● EXTRACT PROVIDED:
Health care rationing that is.
David Leonhardt at the NYT has another Must Read article detailing all of the ways that health care is rationed in the US.
Today, I want to try to explain why the case against rationing isn’t really a substantive argument. It’s a clever set of buzzwords that tries to hide the fact that societies must make choices.
He spends his article taking a look at how rationing is something of an economic fact of life (there aren’t many of us driving one of these) — the allocation of scare resources requires active management, actually making decisions about how those recourses are allocated. Except as far as our medical care is concerned, we don’t actively think about allocating medical resources. So there is a built in passivity (or avoidance behavior of the decisions) that is ratcheting up the cost of our care and ensuring that our outcomes are collectively in the middle of the pack. To that end, they’ve included a very cool graphic:
Ezra Klein also writes about this article and he provides some compelling examples of the premiums we pay for avoiding the rationing decisions:
Want another example? Turn your attention to the dread “waiting lines.” A 2001 survey by the policy journal Health Affairs found that 38 percent of Britons and 27 percent of Canadians reported waiting four months or more for elective surgery. Among Americans, that number was only 5 percent. This, Americans will tell you, is the true measure of our system’s performance. We have our problems. But at least we don’t sit in some European purgatory languishing without our treatments.
There is, however, a flip side to that. The very same survey also looked at cost problems among residents of different countries: 24 percent of Americans reported that they did not get medical care because of cost. Twenty-six percent said they didn’t fill a prescription. And 22 percent said they didn’t get a test or treatment. In Britain and Canada, only about 6 percent of respondents reported that costs had limited their access to care.
The numbers are almost mirror images of each other. Twenty-seven percent of Canadians wait more than four months for treatment, versus only four percent of Americans. Twenty-four percent of Americans can’t afford medical care at all, versus only 6 percent of Canadians.
Much of what you’ll hear as an argument for the upcoming “rationing” of health care pretty much asks you to forget that most of us do not have insurance policies that are not subject to some faceless bureaucrat on the other end of the phone whose concern is not in your health care outcome. And it is clear that the so-called not rationing that we have now, is incredibly expensive for what we get in return.

● EXTRACTED MATERIAL:
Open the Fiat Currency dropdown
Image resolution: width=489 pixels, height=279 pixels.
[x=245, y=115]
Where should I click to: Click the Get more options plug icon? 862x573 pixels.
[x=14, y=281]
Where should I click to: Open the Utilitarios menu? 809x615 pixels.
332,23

==

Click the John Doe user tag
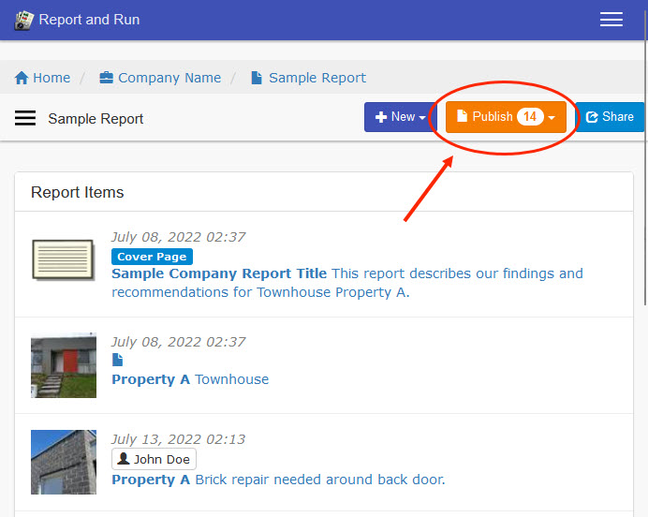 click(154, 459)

● WHAT YOU NEED TO DO:
For each statement, say whether it agrees with the post on health care rationing, answering yes or no and quoting the deciding words of the post exactly.
1. The 2001 survey found that 38 percent of Britons waited four months or more for elective surgery.
2. The 2001 survey was conducted by the New York Times.
3. Twenty-two percent of Americans said they didn't fill a prescription.
The records have no connection to the text.

● ANSWER SPACE:
1. Yes: "38 percent of Britons and 27 percent of Canadians reported waiting four months or more for elective surgery"
2. No: "A 2001 survey by the policy journal Health Affairs"
3. No: "Twenty-six percent said they didn’t fill a prescription."